Goal
Render the data below as a Markdown table with two columns, Row and Line. Number each line in order and skip blank lines.

Provided records
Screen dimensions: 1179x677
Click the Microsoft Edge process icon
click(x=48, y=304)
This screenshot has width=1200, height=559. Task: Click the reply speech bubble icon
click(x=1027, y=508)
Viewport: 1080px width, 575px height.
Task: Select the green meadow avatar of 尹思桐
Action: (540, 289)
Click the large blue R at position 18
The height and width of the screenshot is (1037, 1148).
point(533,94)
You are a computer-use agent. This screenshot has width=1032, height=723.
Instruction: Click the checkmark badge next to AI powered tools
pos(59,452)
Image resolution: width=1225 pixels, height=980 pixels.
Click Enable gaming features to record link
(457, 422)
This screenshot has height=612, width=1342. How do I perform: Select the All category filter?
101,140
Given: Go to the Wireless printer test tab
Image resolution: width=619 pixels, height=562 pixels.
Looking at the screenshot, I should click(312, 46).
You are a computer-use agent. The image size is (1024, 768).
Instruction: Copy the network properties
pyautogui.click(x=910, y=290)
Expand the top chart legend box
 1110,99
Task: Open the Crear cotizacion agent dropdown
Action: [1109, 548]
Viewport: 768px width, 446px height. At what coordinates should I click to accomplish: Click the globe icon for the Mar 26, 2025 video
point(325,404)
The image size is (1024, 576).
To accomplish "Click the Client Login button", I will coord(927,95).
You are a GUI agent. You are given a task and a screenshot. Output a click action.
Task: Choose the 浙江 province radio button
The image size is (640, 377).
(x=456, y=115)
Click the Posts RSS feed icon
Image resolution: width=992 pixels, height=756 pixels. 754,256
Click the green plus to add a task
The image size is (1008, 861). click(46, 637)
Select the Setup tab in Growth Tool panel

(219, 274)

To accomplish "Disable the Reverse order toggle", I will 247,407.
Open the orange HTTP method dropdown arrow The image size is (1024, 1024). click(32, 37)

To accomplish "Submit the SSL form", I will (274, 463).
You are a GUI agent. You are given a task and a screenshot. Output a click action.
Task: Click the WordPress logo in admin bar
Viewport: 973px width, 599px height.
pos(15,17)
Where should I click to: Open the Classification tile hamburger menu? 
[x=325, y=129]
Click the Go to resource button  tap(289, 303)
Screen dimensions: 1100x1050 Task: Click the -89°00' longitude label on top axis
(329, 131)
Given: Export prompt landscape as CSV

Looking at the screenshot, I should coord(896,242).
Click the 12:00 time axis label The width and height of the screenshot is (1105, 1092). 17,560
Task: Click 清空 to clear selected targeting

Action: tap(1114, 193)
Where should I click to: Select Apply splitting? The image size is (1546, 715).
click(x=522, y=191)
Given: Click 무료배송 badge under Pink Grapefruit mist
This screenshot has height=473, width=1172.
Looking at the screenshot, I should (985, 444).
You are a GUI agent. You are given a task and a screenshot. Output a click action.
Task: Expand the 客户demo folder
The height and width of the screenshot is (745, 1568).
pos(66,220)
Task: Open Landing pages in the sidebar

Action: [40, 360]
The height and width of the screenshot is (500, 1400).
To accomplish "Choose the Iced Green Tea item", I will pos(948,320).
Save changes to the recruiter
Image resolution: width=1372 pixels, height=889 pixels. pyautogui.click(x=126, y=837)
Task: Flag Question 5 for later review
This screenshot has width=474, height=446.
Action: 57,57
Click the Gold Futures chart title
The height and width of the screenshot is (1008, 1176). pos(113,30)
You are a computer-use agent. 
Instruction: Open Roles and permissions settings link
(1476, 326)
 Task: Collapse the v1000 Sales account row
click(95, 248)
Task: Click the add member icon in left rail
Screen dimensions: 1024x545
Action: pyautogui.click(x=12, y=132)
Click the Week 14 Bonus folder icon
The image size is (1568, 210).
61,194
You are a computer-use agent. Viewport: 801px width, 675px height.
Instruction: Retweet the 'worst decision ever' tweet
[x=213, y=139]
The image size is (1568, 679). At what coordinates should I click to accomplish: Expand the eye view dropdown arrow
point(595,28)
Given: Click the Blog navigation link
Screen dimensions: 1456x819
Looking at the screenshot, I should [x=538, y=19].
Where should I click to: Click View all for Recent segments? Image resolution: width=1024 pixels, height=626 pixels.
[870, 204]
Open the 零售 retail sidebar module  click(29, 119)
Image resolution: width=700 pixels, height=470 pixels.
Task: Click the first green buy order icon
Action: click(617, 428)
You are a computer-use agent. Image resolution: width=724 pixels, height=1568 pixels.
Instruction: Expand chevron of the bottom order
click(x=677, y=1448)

Result
| Row | Line |
|---|---|
| 1 | Screen dimensions: 1179x677 |
| 2 | Click the Microsoft Edge process icon |
| 3 | click(x=48, y=304) |
| 4 | This screenshot has width=1200, height=559. Task: Click the reply speech bubble icon |
| 5 | click(x=1027, y=508) |
| 6 | Viewport: 1080px width, 575px height. |
| 7 | Task: Select the green meadow avatar of 尹思桐 |
| 8 | Action: (540, 289) |
| 9 | Click the large blue R at position 18 |
| 10 | The height and width of the screenshot is (1037, 1148). |
| 11 | point(533,94) |
| 12 | You are a computer-use agent. This screenshot has width=1032, height=723. |
| 13 | Instruction: Click the checkmark badge next to AI powered tools |
| 14 | pos(59,452) |
| 15 | Image resolution: width=1225 pixels, height=980 pixels. |
| 16 | Click Enable gaming features to record link |
| 17 | (457, 422) |
| 18 | This screenshot has height=612, width=1342. How do I perform: Select the All category filter? |
| 19 | 101,140 |
| 20 | Given: Go to the Wireless printer test tab |
| 21 | Image resolution: width=619 pixels, height=562 pixels. |
| 22 | Looking at the screenshot, I should click(312, 46). |
| 23 | You are a computer-use agent. The image size is (1024, 768). |
| 24 | Instruction: Copy the network properties |
| 25 | pyautogui.click(x=910, y=290) |
| 26 | Expand the top chart legend box |
| 27 |  1110,99 |
| 28 | Task: Open the Crear cotizacion agent dropdown |
| 29 | Action: [1109, 548] |
| 30 | Viewport: 768px width, 446px height. At what coordinates should I click to accomplish: Click the globe icon for the Mar 26, 2025 video |
| 31 | point(325,404) |
| 32 | The image size is (1024, 576). |
| 33 | To accomplish "Click the Client Login button", I will coord(927,95). |
| 34 | You are a GUI agent. You are given a task and a screenshot. Output a click action. |
| 35 | Task: Choose the 浙江 province radio button |
| 36 | The image size is (640, 377). |
| 37 | (x=456, y=115) |
| 38 | Click the Posts RSS feed icon |
| 39 | Image resolution: width=992 pixels, height=756 pixels. 754,256 |
| 40 | Click the green plus to add a task |
| 41 | The image size is (1008, 861). click(46, 637) |
| 42 | Select the Setup tab in Growth Tool panel |
| 43 | (219, 274) |
| 44 | To accomplish "Disable the Reverse order toggle", I will 247,407. |
| 45 | Open the orange HTTP method dropdown arrow The image size is (1024, 1024). click(32, 37) |
| 46 | To accomplish "Submit the SSL form", I will (274, 463). |
| 47 | You are a GUI agent. You are given a task and a screenshot. Output a click action. |
| 48 | Task: Click the WordPress logo in admin bar |
| 49 | Viewport: 973px width, 599px height. |
| 50 | pos(15,17) |
| 51 | Where should I click to: Open the Classification tile hamburger menu?  |
| 52 | [x=325, y=129] |
| 53 | Click the Go to resource button  tap(289, 303) |
| 54 | Screen dimensions: 1100x1050 Task: Click the -89°00' longitude label on top axis |
| 55 | (329, 131) |
| 56 | Given: Export prompt landscape as CSV |
| 57 | Looking at the screenshot, I should coord(896,242). |
| 58 | Click the 12:00 time axis label The width and height of the screenshot is (1105, 1092). 17,560 |
| 59 | Task: Click 清空 to clear selected targeting |
| 60 | Action: tap(1114, 193) |
| 61 | Where should I click to: Select Apply splitting? The image size is (1546, 715). |
| 62 | click(x=522, y=191) |
| 63 | Given: Click 무료배송 badge under Pink Grapefruit mist |
| 64 | This screenshot has height=473, width=1172. |
| 65 | Looking at the screenshot, I should (985, 444). |
| 66 | You are a GUI agent. You are given a task and a screenshot. Output a click action. |
| 67 | Task: Expand the 客户demo folder |
| 68 | The height and width of the screenshot is (745, 1568). |
| 69 | pos(66,220) |
| 70 | Task: Open Landing pages in the sidebar |
| 71 | Action: [40, 360] |
| 72 | The height and width of the screenshot is (500, 1400). |
| 73 | To accomplish "Choose the Iced Green Tea item", I will pos(948,320). |
| 74 | Save changes to the recruiter |
| 75 | Image resolution: width=1372 pixels, height=889 pixels. pyautogui.click(x=126, y=837) |
| 76 | Task: Flag Question 5 for later review |
| 77 | This screenshot has width=474, height=446. |
| 78 | Action: 57,57 |
| 79 | Click the Gold Futures chart title |
| 80 | The height and width of the screenshot is (1008, 1176). pos(113,30) |
| 81 | You are a computer-use agent.  |
| 82 | Instruction: Open Roles and permissions settings link |
| 83 | (1476, 326) |
| 84 |  Task: Collapse the v1000 Sales account row |
| 85 | click(95, 248) |
| 86 | Task: Click the add member icon in left rail |
| 87 | Screen dimensions: 1024x545 |
| 88 | Action: pyautogui.click(x=12, y=132) |
| 89 | Click the Week 14 Bonus folder icon |
| 90 | The image size is (1568, 210). |
| 91 | 61,194 |
| 92 | You are a computer-use agent. Viewport: 801px width, 675px height. |
| 93 | Instruction: Retweet the 'worst decision ever' tweet |
| 94 | [x=213, y=139] |
| 95 | The image size is (1568, 679). At what coordinates should I click to accomplish: Expand the eye view dropdown arrow |
| 96 | point(595,28) |
| 97 | Given: Click the Blog navigation link |
| 98 | Screen dimensions: 1456x819 |
| 99 | Looking at the screenshot, I should [x=538, y=19]. |
| 100 | Where should I click to: Click View all for Recent segments? Image resolution: width=1024 pixels, height=626 pixels. |
| 101 | [870, 204] |
| 102 | Open the 零售 retail sidebar module  click(29, 119) |
| 103 | Image resolution: width=700 pixels, height=470 pixels. |
| 104 | Task: Click the first green buy order icon |
| 105 | Action: click(617, 428) |
| 106 | You are a computer-use agent. Image resolution: width=724 pixels, height=1568 pixels. |
| 107 | Instruction: Expand chevron of the bottom order |
| 108 | click(x=677, y=1448) |